Mi hermana no estaba de demasiado mal humor cuando nos presentamos en la cocina, y Joe se sintió reanimado por su deseo de referirle el regalo que me habían hecho de un chelín brillante y nuevo.

—Será falso —exclamó, resuelta, la señora Joe—. Si fuera bueno, no se lo habría dado al muchacho. Vamos a verlo.

Yo lo desenvolví del papel, y resultó ser legítimo.

—Pero ¿qué es esto? —exclamó la señora Joe dejando caer el chelín y tomando el papel que lo envolviera—. ¿Dos billetes de una libra esterlina?

En efecto, no menos de dos billetes de una libra esterlina, que parecían haber estado circulando por todos los mercados de ganado del condado. Joe se puso el sombrero otra vez y, llevando los billetes, se encaminó a Los Tres Alegres Barqueros para devolverlos a su propietario. Mientras estuvo fuera me senté en mi taburete acostumbrado, mirando con asombro a mi hermana y sintiendo la convicción de que aquel hombre ya no estaría allí.

Poco después volvió Joe diciendo que el desconocido se había marchado, pero que él, Joe, dejó recado en Los Tres Alegres Barqueros referente a los billetes. Entonces mi hermana los envolvió en un trozo de papel y los puso bajo unas hojas secas de rosa, en una tetera de adorno que había en lo alto de un armario y en la sala de la casa. Y allí permanecieron durante muchos días y muchas noches, constituyendo una pesadilla para mí.

Interrumpiendo mi sueño de sobremesa me fui a la cama pensando en que aquel hombre extraño me apuntaba con su fusil invisible y también que no era nada agradable estar secretamente relacionado o haber conspirado con penados, detalle de mis primeros tiempos que había olvidado ya.

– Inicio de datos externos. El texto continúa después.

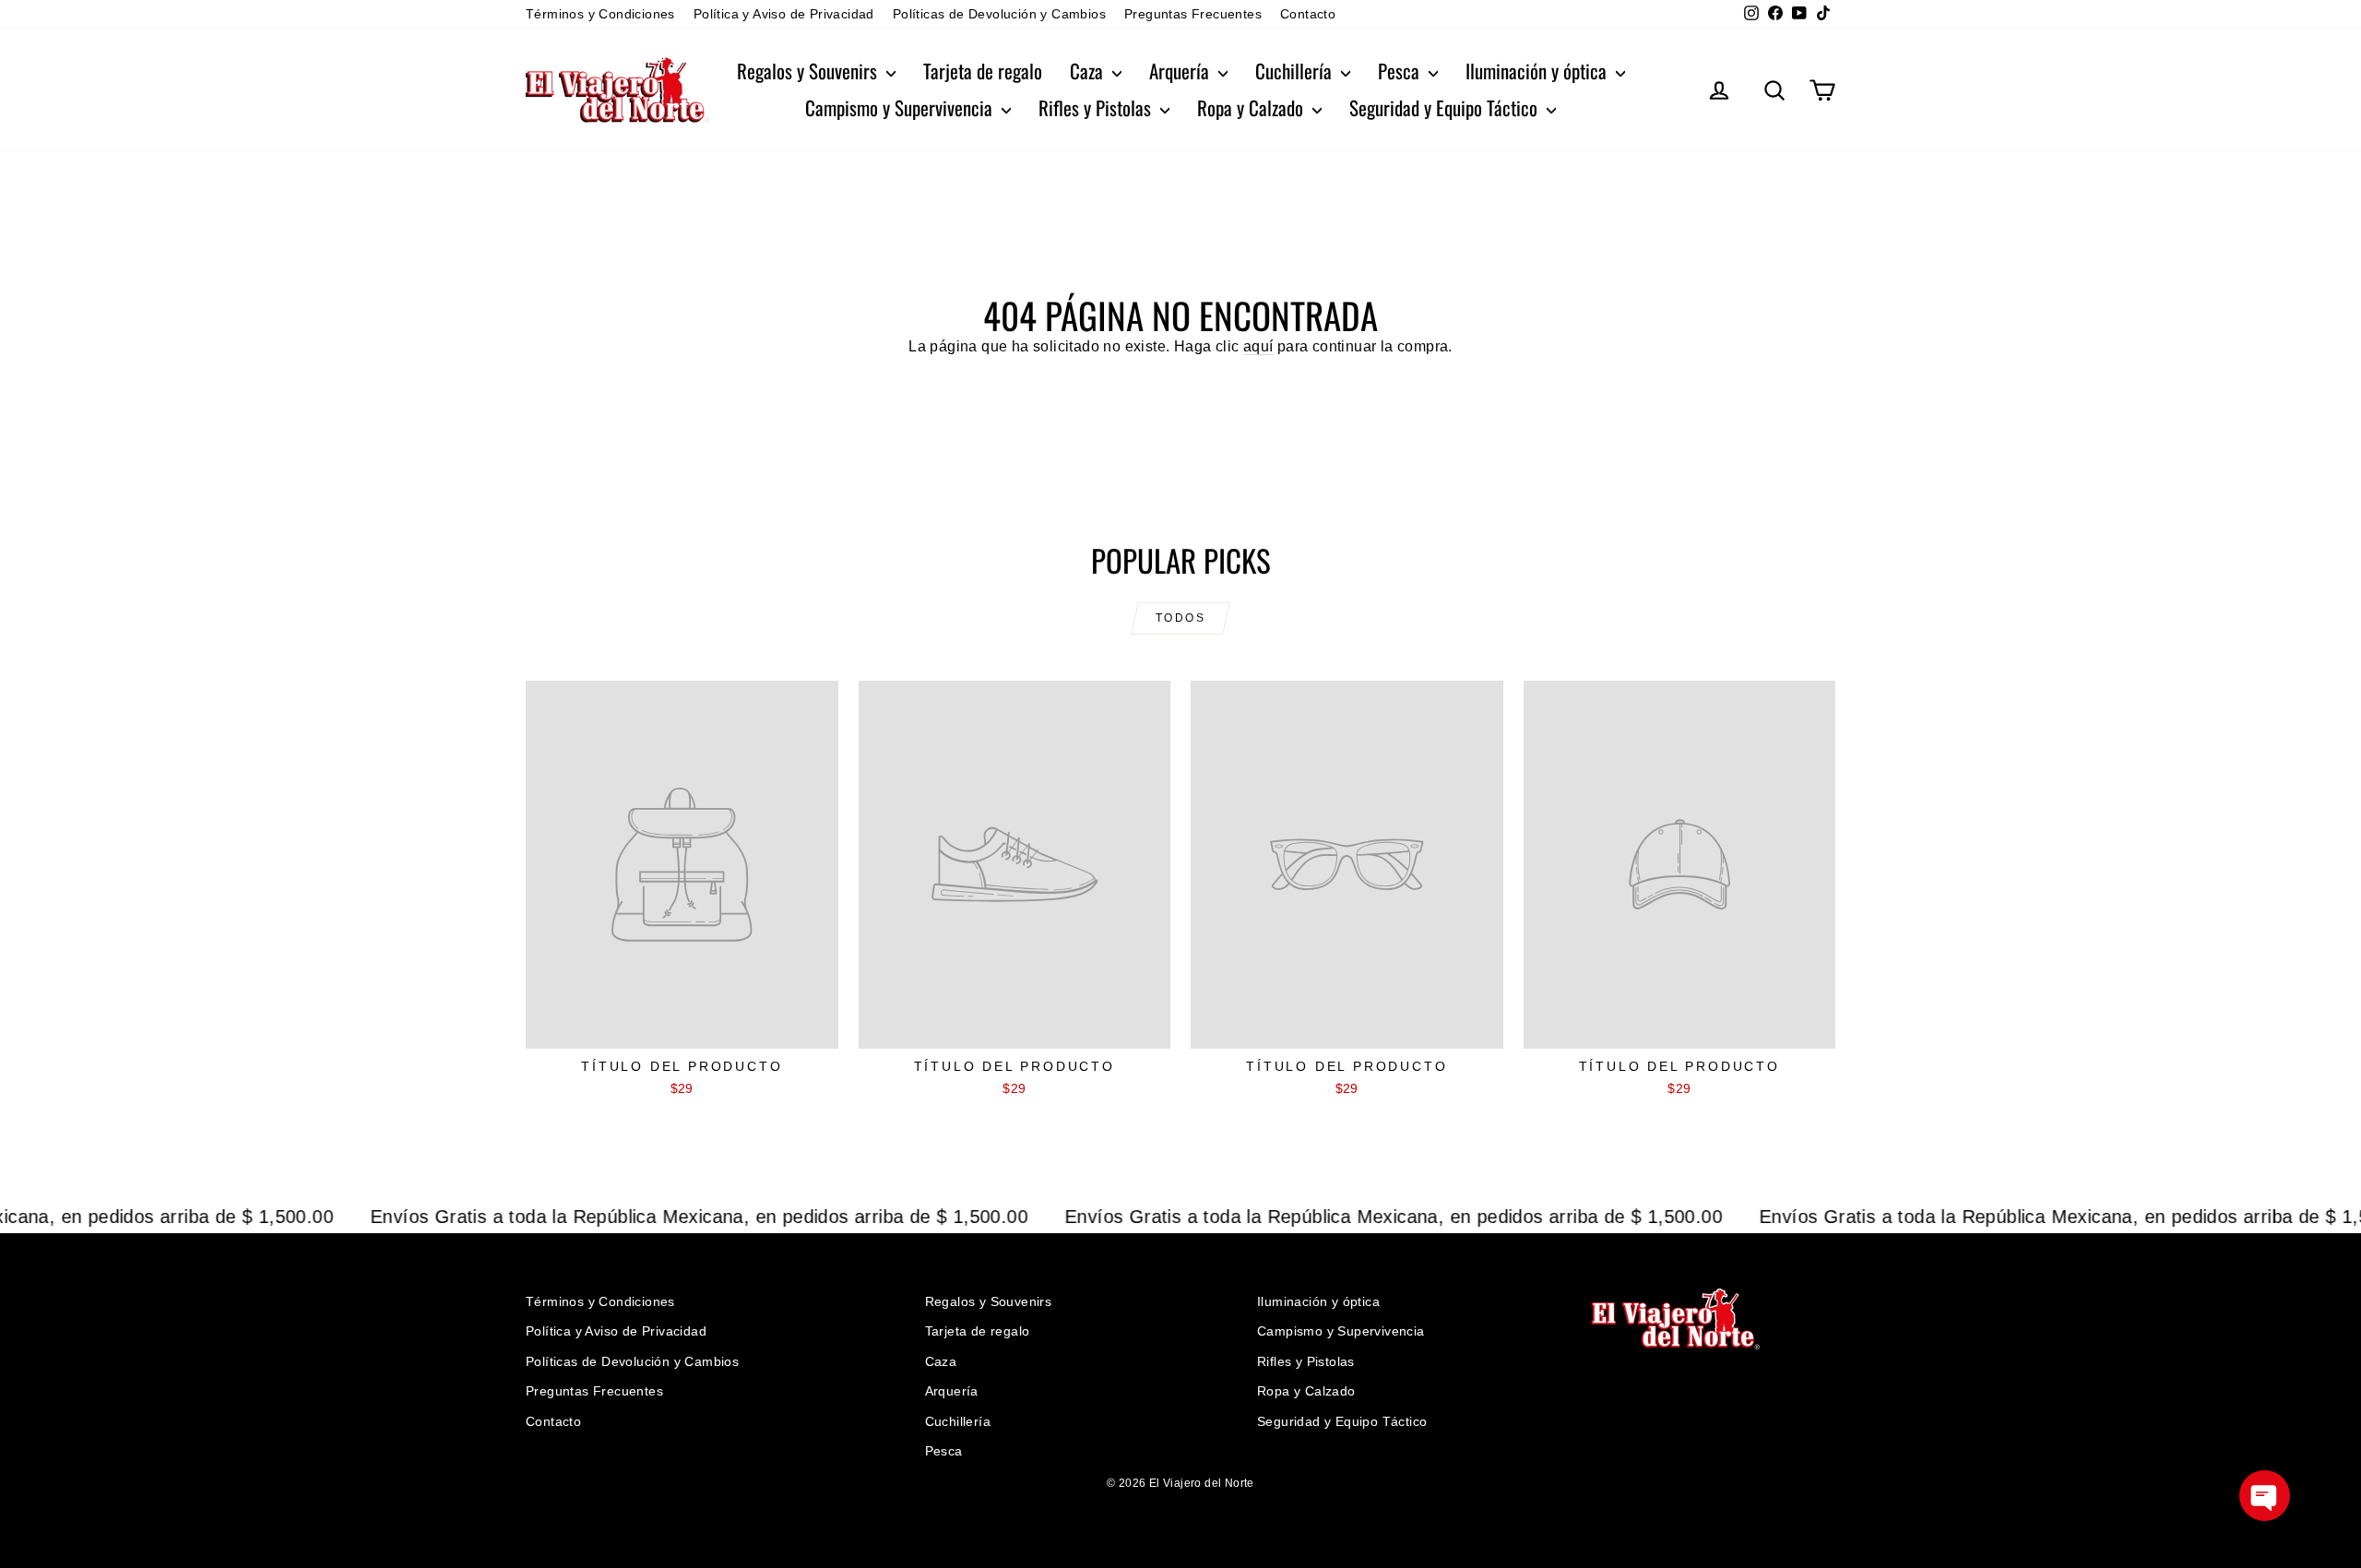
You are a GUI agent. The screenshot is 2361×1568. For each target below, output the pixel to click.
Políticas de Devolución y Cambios (999, 13)
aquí (1258, 346)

También me obsesionaba la lima, y temí que, cuando menos lo esperara, volvería a aparecérseme. Quise dormirme refugiándome en la idea de mi visita del miércoles próximo a casa de la señorita Havisham, y en mi sueño vi que la lima salía de una puerta y se acercaba a mí sin que la empuñara nadie, y, así, me desperté dando un grito de miedo.